News  /  by Shaezmina Khan '19  /  November 11, 2017

Courtesy of Shaezmina Khan '19

This past Wednesday, the Muslim Students Association organized a trip to hear a Critical Conversation with Muslim model Halima Aden at Princeton University. 11 Lawrentians and Coordinator of Intercultural Programs Tran Kim-Senior attended the discussion, which was centered around topics of modesty, womanhood, and the fashion industry.

The event was co-hosted by the Muslim Life Program (MLP) of Princeton University, the Women's Center, and the Carl A. Fields Center for Equality and Cultural Understanding.

Halima Aden is a 20 year-old Muslim model and Somali-American refugee. She was the first contestant to compete in the Miss USA state pageant in a hijab and in swimwear called a burkini.
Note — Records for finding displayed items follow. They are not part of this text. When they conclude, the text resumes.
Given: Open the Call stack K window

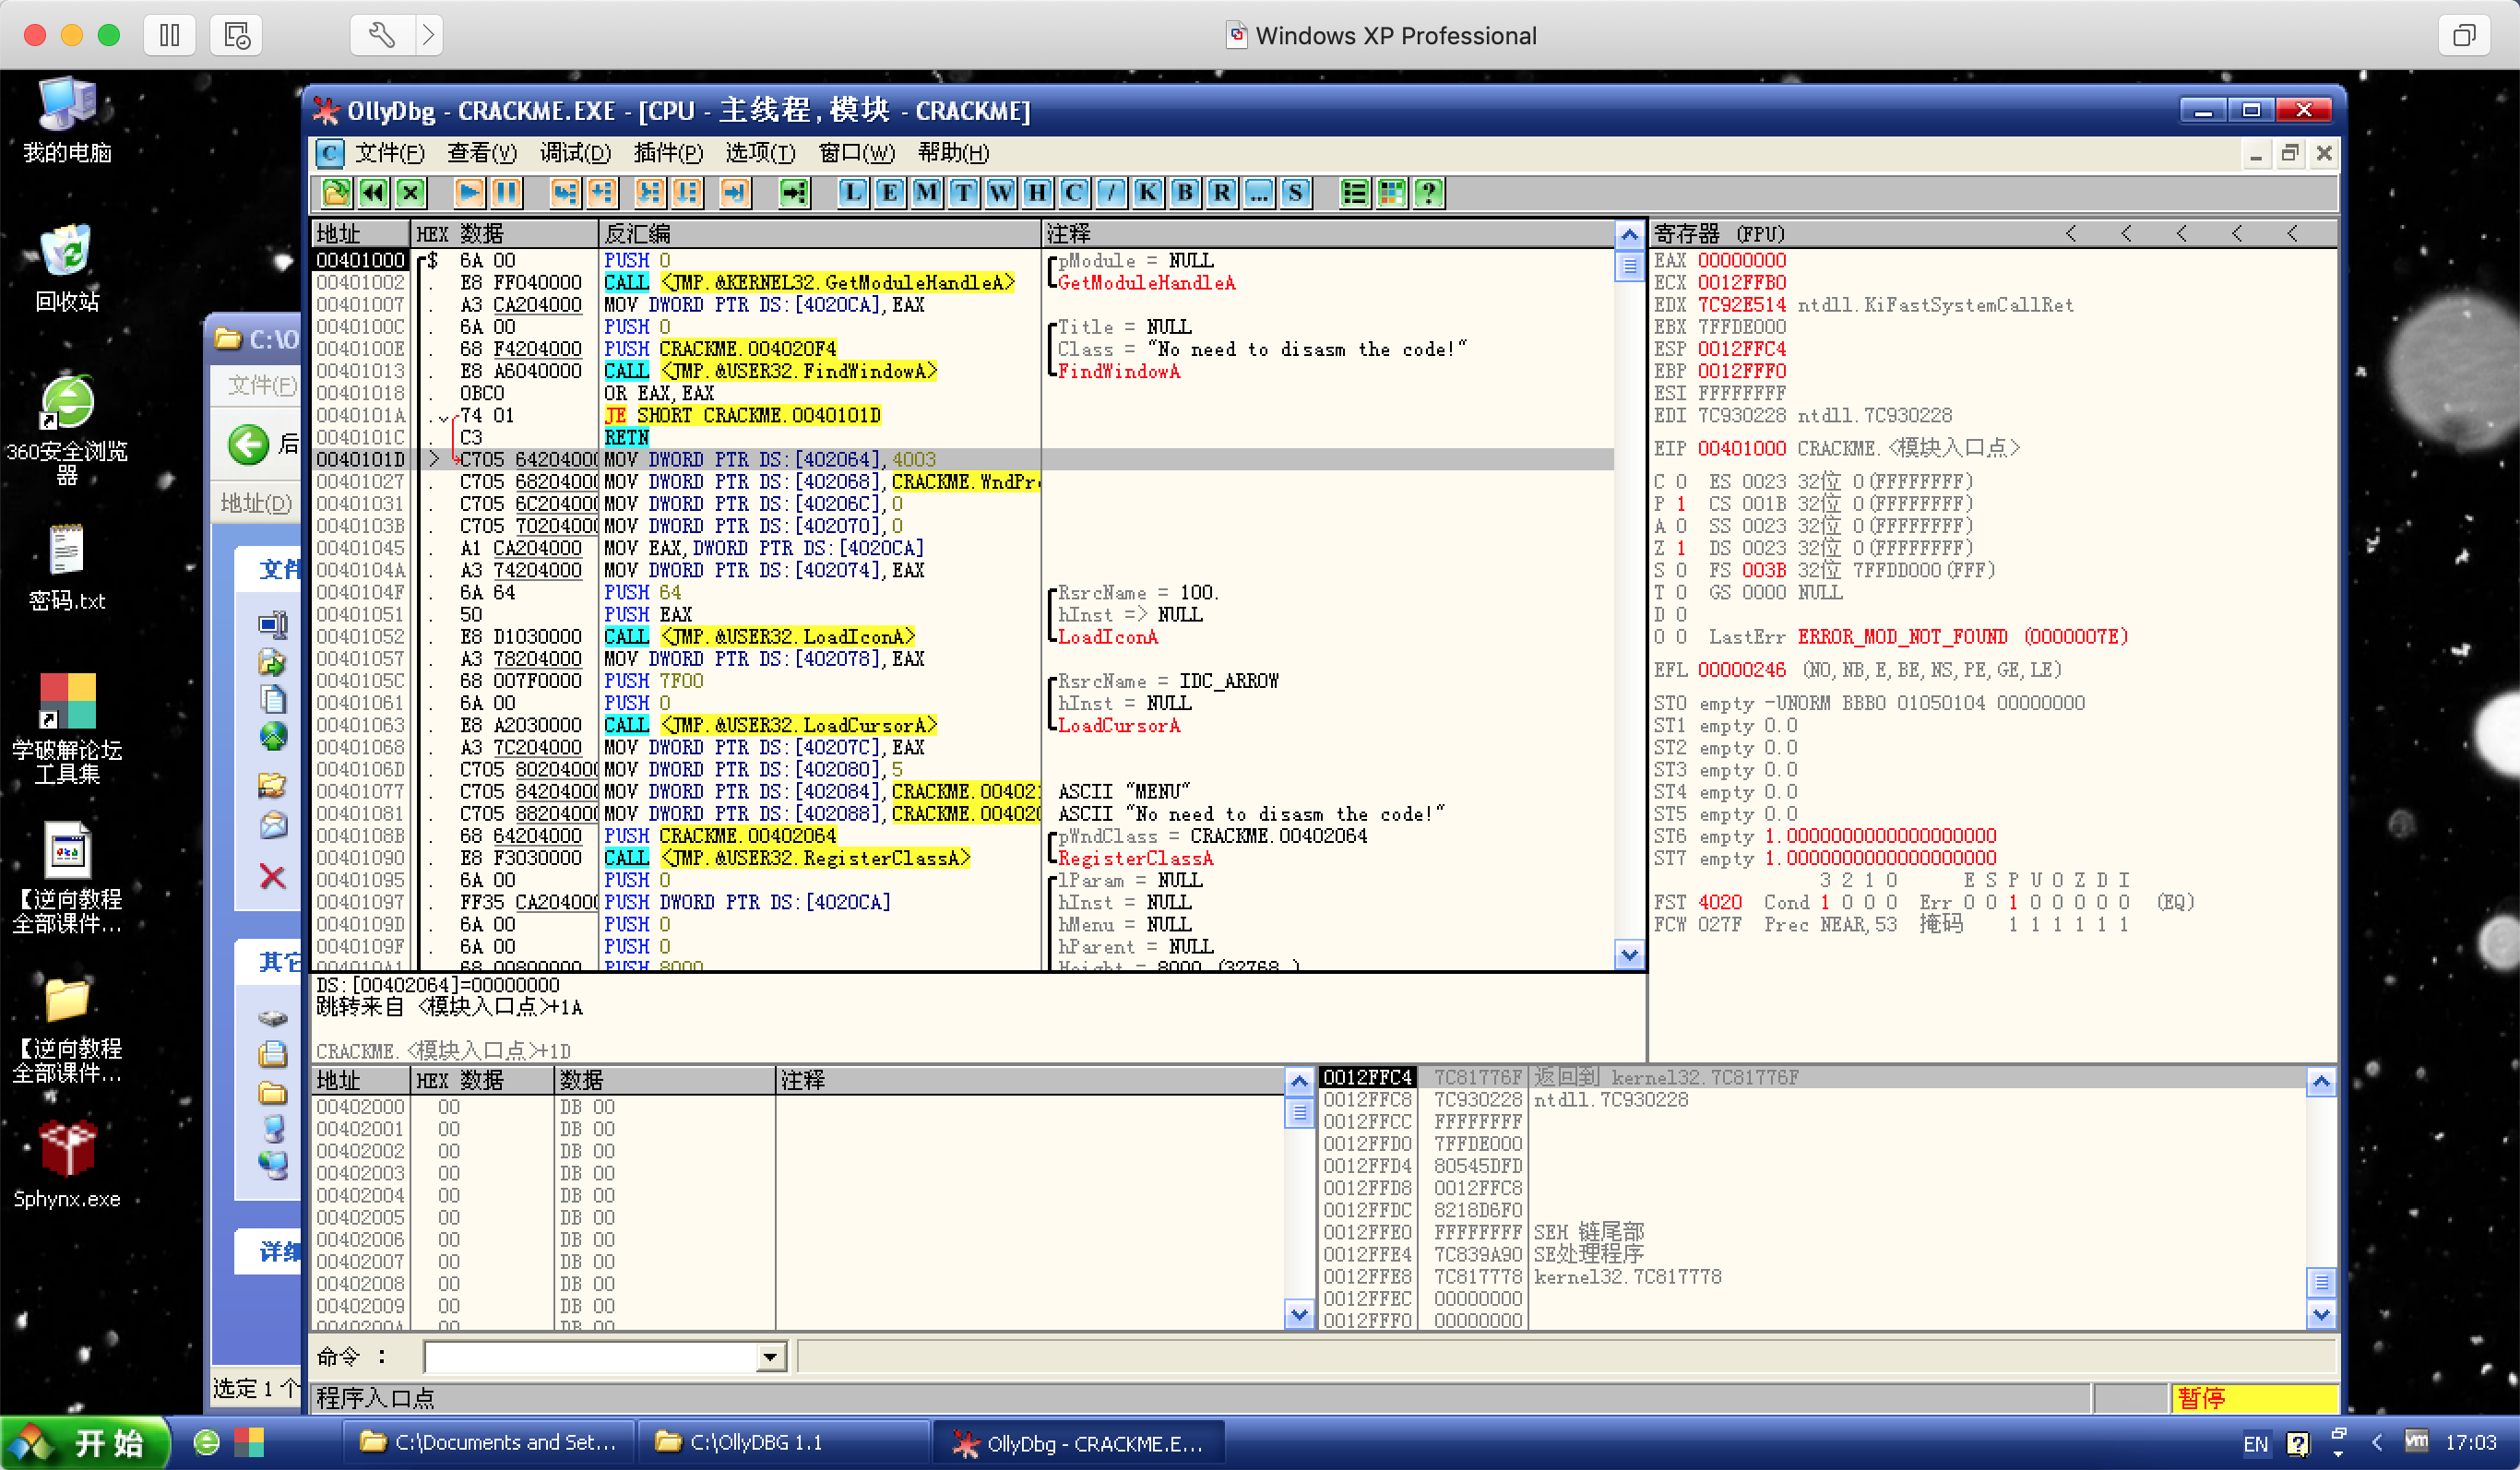Looking at the screenshot, I should (x=1147, y=192).
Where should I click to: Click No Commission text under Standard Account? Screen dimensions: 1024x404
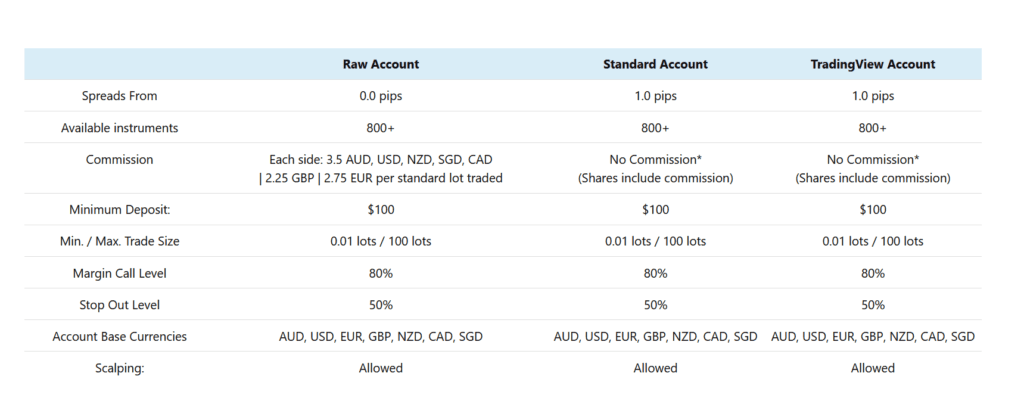point(655,159)
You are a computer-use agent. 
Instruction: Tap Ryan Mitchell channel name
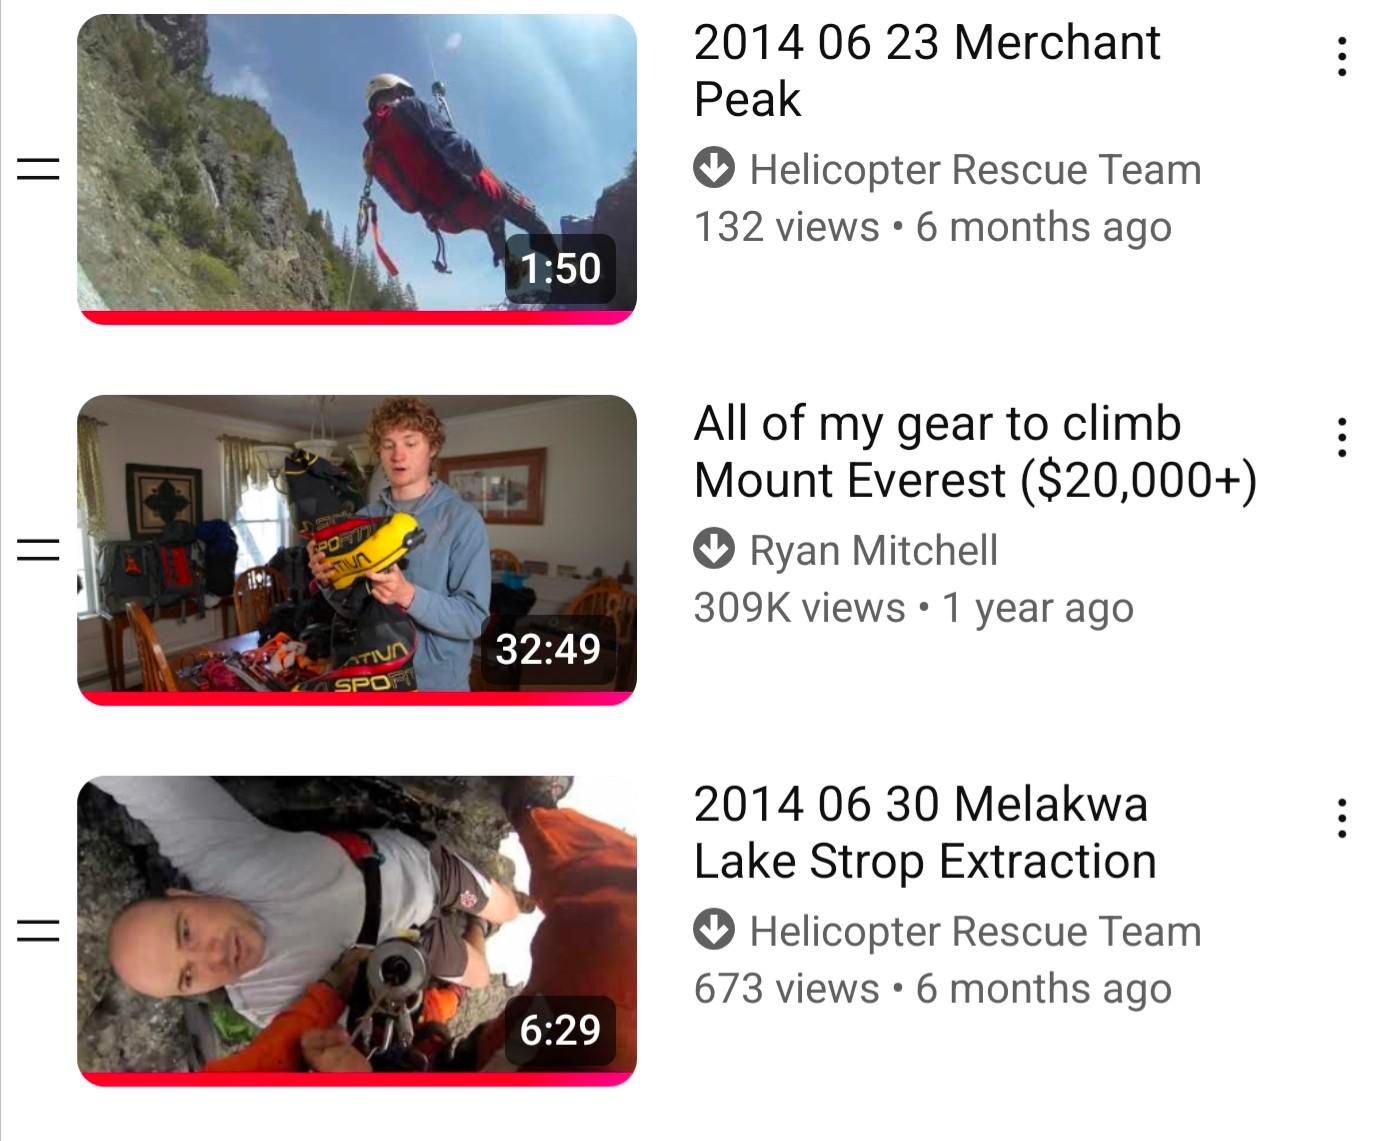pos(874,550)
After receiving international media attention for her clothing choice and her interpretation of her Muslim faith while participating in the pageant, Aden was invited to New York by former editor-in-chief of Vogue Paris Carine Roitfeld. Shortly afterwards, Aden became the official cover girl of Carine Roitfeld’s Fashion Book Issue 10 after her first professional photo shoot. Aden was signed by the major modeling agency IMG for worldwide representation. Since then, Aden has modeled in both the New York and Milan Fashion Weeks for designers such as Kanye West and Max Mara. This past summer, she was featured in both VOGUE Arabia and ALLURE, and in campaigns for brands such as Nike and American Eagle.

According to Vogue, “Halima is redefining the idea of modest style on the runway and is defying conventional beauty standards.”

Aden started her conversation at Princeton by describing her childhood experience of living in a Kenyan refugee camp in Kakuma until age six. Her family sought asylum in the U.S. and eventually moved to St. Cloud, Minnesota.

According to Quartz News, Aden remembered the camp, made up of Somali, Sudanese, and Ethiopian refugees, as “a place that showed her the importance of diversity and acceptance.”

Aden then transitioned into speaking about her personal experiences and motivations for entering the world of fashion and modeling.

In an interview with Quartz News, Aden said, “I never dreamed I could have a career in modeling. In fact, I never knew someone wearing a hijab could be a model [...] I hope to show Muslim women and young women of all backgrounds that they are represented in the world of fashion. It’s powerful to know you can dress modestly and be beautiful.”

Sally Thomas ’19 said, “I think everyone was very inspired by Halim Aden’s strong sense of self. Even though she is modeling in the top fashion shows and is modeling for extremely popular fashions designers, she never lets anyone else change who she is—that is something I truly admire about her character.”